• _TRECHO DO TEXTO_:
A estrutura metafísica da caridade na sua ordem humana [JBCP]

JEAN BORELLACARIDADE PROFANADA

TERCEIRA PARTE — ESTRUTURA METAFÍSICA DA CARIDADE NA SUA ORDEM HUMANA

INTRODUÇÃO: A CARIDADE ESPIRITUAL E OS DOIS MANDAMENTOS

Demonstramos na primeira parte como, enquanto virtude, a caridade era o lugar privilegiado da confusão do psíquico e do espiritual. Vimos então os diferentes aspectos desta confusão. Expusemos, na segunda parte, os limites e as determinações que impunham à caridade, por um lado a ambiência de uma cultura tradicional,e por outro a composição ternária da natureza humana, estabelecendo assim o fundamento antropológico da distinção do psíquico e do espiritual. Podemos agora tentar descrever a estrutura metafísica da caridade em suas três ordens, humana, divina e cósmica.

Como compreender que a caridade é a via espiritual por excelência, ou mesmo somente que ela é uma via espiritual, enquanto na compreensão que dela se dá, e na qual ela é igualmente recebida, ela se identifica sempre e inabalavelmente ao altruísmo, à filantropia, e a suas diferentes modalidades, como o socialismo, o progressismo, o pacifismo, etc., quer dizer algo de puramente humano, senão mesmo por vezes de infra-humano? Ou ainda: qual é o conteúdo da mensagem de amor? Que compreensão dela temos? Se a espiritualidade mais alta consiste em fazer o que podem fazer ateus, e mesmo os inimigos os mais arraigados de toda espiritualidade, não há aí pelo menos uma contradição? Se o conteúdo da caridade, é a fraternidade e o humanitarismo, como o pensa maciçamente a quase totalidade do clero e dos laicos, então em que consiste a via espiritual por excelência? A questão não é saber se a entreajuda humana, sob todas as suas formas é boa ou má, pois uma tal questão não se coloca e nunca jamais se pôs1. A questão é de saber se é isso a caridade. Se sim, então não há mais caridade espiritual, quer dizer, de caridade no sentido próprio do termo, nem também de Revelação, não se vê porque o Cristo se encarnaria, se só tivesse por meta nos ensinar, como um segredo supremo, o que todo mundo admite sem dificuldade. Se os cristãos que identificam caridade e socialismo, caridade e revolução, e finalmente caridade e felicidade terrestre universal, não eram cristão, não haveria no fundo problema. Eles não decorariam sua ação humana com um vocábulo sagrado. Eles estariam a todo respeito muito mais modestos, e de certa maneira, muito mais lúcidas. Em face desta “compreensão” naturalista e sentimental da caridade, que se poderia muito exatamente definir como caridade triunfalista, e da qual se poderia indefinidamente falar sem convencer ninguém, é preciso portanto relembrar a verdadeira compreensão metafísica da caridade do Cristo2.

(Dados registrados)
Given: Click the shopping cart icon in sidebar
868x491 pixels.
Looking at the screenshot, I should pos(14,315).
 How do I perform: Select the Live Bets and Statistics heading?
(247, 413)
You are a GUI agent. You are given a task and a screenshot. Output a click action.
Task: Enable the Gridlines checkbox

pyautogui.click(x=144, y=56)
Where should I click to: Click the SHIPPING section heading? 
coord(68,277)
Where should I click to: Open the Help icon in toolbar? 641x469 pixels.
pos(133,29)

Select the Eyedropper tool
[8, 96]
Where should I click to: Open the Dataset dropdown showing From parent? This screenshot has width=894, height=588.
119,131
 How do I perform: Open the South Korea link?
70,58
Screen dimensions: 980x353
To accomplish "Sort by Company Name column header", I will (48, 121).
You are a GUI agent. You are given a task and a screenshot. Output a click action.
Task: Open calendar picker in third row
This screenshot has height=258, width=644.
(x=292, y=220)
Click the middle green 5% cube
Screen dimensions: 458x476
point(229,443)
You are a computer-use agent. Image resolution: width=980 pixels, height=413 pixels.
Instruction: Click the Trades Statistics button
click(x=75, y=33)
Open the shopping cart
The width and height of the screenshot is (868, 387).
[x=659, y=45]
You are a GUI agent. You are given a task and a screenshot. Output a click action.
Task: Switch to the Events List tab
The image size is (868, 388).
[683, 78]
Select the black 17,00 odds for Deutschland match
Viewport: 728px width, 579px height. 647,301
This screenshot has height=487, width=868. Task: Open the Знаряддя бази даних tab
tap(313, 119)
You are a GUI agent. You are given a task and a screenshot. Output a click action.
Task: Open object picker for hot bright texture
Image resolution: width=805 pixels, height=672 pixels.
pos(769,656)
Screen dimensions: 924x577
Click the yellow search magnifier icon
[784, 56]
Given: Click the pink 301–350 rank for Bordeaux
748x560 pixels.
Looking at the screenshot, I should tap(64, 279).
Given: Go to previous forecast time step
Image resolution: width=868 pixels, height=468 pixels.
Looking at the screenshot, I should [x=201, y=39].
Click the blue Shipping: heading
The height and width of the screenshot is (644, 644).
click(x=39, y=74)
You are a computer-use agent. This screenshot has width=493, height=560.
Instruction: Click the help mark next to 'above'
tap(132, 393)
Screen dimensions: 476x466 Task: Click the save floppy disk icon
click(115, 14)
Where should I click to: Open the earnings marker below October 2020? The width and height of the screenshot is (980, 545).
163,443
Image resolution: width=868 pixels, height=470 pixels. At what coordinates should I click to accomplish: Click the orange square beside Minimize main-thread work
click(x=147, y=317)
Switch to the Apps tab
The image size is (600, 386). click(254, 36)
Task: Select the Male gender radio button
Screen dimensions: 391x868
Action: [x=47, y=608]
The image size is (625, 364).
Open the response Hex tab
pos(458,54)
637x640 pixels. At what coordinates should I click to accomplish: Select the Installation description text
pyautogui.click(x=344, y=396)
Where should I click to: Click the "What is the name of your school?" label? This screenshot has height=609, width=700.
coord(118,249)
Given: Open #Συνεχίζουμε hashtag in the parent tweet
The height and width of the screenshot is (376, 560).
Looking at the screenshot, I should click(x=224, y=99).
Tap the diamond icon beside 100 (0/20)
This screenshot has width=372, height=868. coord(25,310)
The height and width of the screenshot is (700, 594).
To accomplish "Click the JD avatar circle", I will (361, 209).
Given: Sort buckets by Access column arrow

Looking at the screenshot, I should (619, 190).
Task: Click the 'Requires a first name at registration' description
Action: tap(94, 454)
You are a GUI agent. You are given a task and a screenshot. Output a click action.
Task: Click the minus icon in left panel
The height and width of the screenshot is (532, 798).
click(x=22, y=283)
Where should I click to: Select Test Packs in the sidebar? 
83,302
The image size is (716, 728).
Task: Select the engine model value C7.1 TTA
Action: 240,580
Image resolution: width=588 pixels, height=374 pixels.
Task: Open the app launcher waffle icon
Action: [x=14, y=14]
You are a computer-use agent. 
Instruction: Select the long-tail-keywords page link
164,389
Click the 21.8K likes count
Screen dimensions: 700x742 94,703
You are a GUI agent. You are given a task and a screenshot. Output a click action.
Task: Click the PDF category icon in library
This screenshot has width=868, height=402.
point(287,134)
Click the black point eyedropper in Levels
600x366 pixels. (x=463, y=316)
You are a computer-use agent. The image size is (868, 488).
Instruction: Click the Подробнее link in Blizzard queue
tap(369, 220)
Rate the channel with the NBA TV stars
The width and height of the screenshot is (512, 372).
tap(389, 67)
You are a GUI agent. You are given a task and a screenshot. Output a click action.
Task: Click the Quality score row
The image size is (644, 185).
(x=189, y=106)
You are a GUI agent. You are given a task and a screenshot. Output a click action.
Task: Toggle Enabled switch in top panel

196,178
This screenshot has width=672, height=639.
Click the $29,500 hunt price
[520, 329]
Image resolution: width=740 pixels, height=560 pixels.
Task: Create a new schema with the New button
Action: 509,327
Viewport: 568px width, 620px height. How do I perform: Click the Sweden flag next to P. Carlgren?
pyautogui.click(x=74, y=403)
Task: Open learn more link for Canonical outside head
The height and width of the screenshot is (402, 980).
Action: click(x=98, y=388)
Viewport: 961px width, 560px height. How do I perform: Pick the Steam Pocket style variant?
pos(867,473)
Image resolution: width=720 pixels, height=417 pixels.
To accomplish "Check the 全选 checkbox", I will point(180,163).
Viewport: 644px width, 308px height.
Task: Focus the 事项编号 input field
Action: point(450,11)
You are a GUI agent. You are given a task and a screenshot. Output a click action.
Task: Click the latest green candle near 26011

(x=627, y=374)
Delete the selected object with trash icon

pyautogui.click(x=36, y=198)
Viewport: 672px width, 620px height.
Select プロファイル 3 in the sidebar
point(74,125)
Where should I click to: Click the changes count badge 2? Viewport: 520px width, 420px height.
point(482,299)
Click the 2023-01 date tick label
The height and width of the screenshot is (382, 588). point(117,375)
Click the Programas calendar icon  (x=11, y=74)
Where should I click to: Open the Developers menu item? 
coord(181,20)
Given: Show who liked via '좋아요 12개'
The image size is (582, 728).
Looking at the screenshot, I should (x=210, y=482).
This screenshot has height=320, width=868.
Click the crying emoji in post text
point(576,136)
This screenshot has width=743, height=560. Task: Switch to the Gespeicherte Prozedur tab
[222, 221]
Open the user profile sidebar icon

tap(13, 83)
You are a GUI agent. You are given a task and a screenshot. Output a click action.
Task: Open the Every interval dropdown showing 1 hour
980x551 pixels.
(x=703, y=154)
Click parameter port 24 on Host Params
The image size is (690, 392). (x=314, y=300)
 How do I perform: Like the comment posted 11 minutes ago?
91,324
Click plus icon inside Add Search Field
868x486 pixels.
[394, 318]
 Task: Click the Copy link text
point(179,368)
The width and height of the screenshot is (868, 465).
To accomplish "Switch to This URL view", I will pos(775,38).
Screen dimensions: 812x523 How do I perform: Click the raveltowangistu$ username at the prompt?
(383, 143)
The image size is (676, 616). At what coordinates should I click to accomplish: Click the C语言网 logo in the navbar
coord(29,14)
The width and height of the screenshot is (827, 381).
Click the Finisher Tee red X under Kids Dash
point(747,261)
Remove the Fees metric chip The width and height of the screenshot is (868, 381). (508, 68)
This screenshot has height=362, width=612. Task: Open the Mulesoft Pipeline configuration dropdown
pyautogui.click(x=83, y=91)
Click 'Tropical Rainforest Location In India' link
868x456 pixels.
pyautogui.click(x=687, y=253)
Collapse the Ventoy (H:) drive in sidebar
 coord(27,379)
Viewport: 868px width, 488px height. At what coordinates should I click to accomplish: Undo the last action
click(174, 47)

• _O QUE SE PEDE_: Segundo o trecho sobre a caridade, em quais três ordens se pretende descrever a estrutura metafísica da caridade?

• _PROBLEMA RESOLVIDO_: Nas ordens humana, divina e cósmica.